Эхо повторило звонко и грустно… ура-ка… рака… ака… шу… у!!!
Было тихо. Звенели невидимые ложечки, вечерняя прелесть стлала над водой кроткие тени. Реял сизый дымок самовара, звучал смех. И плыл лебедь.
VНочью Сидору Ивановичу приснилось, что он убил лебедя и съел. Убил он его, будто бы, длинной и черной стрелой, точь-в-точь такой же, какие употребляются дикарями, описанными в журнале “Вокруг Света”. Раненый лебедь смотрел на него большими, человеческими глазами и дергал клювом, а он бил его по голове и приговаривал:
— Шваль! Шваль! Шваль!
Утро взглянуло сквозь ситцевые занавески и разбудило лавочника. Проснувшись, он стал припоминать вкус съеденного им во сне лебедя и машинально сплюнул: горький был. Потом вспомнил, что благодаря вчерашней случайности испортилось настроение и пропала охота удить, а был самый клев. Потом стал размышлять: застрелить лебедя или нет. И решил, что не стоит: мельник ругаться будет. А это неприятно — пруд его — не даст рыбу ловить.
Все же он не мог отказать себе в удовольствии мысленно прицелиться и выстрелить: трах! Пух, перья летят, вода краснеет… Забился… сдох. Впрочем, — что же из этого? Ну, хорошо, этого он убил. А еще их осталось сколько! Плавают себе и плавают.
И перед его еще сонными глазами проплыл, колыхаясь в зеленой воде, белый спокойный лебедь.
Сидор Иванович раздраженно сплюнул, вспомнив тех господчиков, и повернулся к жене. Она крепко спала, и в рыхлом, рябом лице ее лежала сытая скука. Он поднял одеяло и плотоядно ущипнул супругу за жирный бок.
— Эх ты… лебедь! — сказал он, проглотив сладкую судорогу. — Ну, вставай, что ли!..
Игрушка
IВ один из прекрасных осенних дней, полных светлой холодной задумчивости, неяркого сияния солнца и желтых, бесшумно падающих листьев, я гулял в городском саду. Аллеи были пусты, пахло прелью, земляной сыростью; в багрянце листвы светилось чистое голубое небо. Это был старинный провинциальный сад, изрезанный вдоль и поперек неправильными тропинками; сад с оврагами, густо поросшими крапивой; с кирпичами, мостиками и полусгнившими ротондами. Огромные столетние липы и березы почти закрывали небо; в их влажной сочной тени было так хорошо прилечь, наблюдая маленьких красногрудых снегирей, прыгавших по земле.
Я шел, помахивая тросточкой, вполне довольный настоящей минутой, тишиной и легкими послеобеденными мыслями.
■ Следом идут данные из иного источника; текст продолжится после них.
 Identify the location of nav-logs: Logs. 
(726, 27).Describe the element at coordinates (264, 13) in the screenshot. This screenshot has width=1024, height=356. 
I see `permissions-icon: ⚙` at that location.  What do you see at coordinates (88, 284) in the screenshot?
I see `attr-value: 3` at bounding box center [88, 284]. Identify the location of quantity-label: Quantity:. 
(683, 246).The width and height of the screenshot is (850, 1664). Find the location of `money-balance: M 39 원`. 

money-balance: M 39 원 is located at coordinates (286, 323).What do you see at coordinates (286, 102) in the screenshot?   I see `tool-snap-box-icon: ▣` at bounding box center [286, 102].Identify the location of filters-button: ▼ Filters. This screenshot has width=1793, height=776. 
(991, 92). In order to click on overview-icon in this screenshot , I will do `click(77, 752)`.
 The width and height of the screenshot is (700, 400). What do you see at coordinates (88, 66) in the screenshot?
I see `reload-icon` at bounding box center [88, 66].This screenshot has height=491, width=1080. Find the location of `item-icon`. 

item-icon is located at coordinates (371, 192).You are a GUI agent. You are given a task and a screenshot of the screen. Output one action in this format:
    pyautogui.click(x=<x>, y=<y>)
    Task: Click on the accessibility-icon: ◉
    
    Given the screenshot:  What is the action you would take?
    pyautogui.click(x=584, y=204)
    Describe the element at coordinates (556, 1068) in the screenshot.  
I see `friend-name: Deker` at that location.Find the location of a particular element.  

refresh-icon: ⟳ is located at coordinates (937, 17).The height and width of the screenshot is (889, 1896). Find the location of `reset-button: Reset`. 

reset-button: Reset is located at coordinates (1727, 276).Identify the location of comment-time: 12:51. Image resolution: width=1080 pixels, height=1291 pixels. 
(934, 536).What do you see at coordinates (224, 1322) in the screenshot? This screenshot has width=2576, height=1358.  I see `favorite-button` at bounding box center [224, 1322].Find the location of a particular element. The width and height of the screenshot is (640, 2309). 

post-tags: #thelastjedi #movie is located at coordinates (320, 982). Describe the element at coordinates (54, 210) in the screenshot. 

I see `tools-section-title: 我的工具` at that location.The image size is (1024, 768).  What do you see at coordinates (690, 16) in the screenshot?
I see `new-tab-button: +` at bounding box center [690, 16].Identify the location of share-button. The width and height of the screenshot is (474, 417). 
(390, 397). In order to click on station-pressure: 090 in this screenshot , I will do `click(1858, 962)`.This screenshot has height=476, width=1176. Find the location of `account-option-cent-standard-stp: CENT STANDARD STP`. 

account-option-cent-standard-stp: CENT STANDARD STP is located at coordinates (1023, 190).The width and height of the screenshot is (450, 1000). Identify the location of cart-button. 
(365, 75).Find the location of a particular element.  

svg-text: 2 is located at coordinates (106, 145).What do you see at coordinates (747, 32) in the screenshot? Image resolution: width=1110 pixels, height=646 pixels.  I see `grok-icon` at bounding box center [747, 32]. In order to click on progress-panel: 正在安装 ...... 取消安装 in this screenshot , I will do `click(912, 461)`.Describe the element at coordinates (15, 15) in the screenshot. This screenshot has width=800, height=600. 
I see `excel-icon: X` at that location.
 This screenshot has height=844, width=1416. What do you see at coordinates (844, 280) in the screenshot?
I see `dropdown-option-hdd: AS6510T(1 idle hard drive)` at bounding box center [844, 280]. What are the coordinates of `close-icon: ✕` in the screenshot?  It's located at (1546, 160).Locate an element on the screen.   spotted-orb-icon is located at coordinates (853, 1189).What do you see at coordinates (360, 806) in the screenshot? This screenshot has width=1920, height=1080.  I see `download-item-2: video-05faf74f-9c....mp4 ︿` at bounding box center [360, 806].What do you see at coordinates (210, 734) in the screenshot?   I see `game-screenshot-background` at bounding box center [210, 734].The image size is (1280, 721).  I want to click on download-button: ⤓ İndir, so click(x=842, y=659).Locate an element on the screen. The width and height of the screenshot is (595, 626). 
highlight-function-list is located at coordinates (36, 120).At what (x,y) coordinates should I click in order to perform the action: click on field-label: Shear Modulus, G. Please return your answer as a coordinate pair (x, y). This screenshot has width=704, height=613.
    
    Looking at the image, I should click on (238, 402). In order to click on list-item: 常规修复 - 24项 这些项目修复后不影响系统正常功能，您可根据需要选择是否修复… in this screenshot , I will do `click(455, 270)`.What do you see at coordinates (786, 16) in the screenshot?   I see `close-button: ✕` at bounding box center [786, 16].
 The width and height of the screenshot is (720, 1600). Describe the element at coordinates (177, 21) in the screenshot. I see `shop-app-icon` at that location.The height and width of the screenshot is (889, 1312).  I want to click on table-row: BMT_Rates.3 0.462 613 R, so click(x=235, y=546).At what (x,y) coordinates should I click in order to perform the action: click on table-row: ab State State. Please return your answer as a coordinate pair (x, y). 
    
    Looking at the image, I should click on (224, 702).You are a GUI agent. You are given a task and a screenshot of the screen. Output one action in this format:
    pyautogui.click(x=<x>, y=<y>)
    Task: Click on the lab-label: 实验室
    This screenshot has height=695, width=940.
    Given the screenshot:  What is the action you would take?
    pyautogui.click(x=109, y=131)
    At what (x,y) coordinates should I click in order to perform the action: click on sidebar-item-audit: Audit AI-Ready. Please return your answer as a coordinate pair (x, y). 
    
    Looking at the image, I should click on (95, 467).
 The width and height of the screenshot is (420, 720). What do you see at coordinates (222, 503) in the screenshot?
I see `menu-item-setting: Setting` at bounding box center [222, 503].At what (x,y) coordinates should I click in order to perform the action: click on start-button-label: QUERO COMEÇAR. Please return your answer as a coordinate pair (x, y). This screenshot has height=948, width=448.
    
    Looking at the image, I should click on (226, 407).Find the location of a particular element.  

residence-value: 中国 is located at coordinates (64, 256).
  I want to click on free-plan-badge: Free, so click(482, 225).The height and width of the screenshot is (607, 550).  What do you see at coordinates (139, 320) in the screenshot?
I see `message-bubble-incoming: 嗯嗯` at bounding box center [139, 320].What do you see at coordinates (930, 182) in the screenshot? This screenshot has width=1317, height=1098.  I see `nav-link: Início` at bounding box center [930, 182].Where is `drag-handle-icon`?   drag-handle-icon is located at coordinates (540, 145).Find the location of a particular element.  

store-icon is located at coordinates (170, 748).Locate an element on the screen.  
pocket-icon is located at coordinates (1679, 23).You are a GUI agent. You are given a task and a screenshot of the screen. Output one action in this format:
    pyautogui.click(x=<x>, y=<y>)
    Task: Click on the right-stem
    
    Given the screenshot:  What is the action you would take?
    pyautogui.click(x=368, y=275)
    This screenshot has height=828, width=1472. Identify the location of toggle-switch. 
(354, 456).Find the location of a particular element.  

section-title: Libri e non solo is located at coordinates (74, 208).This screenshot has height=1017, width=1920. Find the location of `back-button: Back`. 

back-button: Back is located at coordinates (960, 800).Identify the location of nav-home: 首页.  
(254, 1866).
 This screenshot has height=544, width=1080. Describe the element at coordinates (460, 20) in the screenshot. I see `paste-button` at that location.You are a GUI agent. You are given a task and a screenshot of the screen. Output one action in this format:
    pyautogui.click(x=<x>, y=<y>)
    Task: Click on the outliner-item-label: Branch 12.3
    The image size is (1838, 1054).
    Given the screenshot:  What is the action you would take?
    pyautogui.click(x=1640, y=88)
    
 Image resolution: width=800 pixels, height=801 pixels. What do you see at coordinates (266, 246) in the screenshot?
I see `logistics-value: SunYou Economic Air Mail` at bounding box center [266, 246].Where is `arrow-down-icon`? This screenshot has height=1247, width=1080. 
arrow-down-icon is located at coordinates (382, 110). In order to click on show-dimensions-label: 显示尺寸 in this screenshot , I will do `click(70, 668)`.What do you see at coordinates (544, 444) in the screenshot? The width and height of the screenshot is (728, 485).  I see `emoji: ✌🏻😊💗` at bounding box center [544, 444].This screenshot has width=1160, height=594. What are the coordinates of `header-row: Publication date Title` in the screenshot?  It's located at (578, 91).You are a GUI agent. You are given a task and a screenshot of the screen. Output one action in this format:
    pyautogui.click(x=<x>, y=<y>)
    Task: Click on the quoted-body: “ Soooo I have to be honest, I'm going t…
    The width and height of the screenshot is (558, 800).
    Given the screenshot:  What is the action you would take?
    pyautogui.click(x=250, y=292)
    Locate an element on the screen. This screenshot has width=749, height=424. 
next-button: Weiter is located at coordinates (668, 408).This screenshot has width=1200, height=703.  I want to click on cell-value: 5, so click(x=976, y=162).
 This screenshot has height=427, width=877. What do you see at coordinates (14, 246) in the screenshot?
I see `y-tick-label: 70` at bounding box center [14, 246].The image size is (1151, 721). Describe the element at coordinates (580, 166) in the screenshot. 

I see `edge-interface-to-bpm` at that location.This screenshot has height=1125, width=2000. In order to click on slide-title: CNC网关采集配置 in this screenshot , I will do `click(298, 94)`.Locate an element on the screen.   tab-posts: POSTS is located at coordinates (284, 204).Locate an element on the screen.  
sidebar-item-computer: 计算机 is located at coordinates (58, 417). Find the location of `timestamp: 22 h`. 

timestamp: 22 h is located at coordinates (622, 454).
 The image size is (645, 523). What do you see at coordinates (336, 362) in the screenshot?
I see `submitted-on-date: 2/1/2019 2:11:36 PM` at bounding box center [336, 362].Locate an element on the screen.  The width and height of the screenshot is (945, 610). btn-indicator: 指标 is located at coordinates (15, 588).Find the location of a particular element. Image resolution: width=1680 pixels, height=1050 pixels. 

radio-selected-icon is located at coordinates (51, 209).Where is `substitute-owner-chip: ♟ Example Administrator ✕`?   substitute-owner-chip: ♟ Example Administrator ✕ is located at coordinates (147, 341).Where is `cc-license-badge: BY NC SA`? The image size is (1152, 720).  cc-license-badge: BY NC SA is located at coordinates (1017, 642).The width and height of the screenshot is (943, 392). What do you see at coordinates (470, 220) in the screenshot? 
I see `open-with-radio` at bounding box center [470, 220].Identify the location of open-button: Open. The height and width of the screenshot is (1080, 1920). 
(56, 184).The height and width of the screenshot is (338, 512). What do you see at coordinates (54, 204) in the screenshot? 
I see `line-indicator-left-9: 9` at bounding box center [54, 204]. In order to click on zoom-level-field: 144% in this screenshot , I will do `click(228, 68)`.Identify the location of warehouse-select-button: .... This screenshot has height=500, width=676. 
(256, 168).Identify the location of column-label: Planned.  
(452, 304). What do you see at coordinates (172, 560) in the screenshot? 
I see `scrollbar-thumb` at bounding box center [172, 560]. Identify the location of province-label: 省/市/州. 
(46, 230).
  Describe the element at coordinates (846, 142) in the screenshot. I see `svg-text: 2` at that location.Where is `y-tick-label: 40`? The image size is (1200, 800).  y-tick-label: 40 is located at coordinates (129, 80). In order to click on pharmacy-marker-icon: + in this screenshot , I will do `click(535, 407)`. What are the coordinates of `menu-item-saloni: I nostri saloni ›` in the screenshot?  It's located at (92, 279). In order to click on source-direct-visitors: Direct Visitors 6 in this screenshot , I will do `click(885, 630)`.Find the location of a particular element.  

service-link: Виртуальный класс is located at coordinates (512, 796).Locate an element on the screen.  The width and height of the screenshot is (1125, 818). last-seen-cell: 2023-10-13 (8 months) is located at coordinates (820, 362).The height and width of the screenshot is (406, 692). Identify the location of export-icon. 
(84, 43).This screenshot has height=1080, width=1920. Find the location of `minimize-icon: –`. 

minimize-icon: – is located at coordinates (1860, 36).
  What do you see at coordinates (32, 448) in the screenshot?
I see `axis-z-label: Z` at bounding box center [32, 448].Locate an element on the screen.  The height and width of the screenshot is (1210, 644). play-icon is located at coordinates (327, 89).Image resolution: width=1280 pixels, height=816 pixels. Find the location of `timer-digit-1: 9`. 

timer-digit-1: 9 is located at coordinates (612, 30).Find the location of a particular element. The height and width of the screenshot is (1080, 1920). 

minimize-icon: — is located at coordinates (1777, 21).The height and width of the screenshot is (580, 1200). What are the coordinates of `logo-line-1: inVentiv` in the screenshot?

Повернув с аллеи на узкую кривую тропинку, я заметил двух мальчуганов, присевших на корточки в густой высокой траве, и подошел к ним совсем близко.
Сейчас трудно припомнить, почему это так вышло. Я человек довольно замкнутый и неохотно сталкивающийся с кем бы то ни было, даже с детьми; возможно, что меня привлекло сосредоточенное молчание маленьких незнакомцев, изредка прерываемое тихими напряженными возгласами.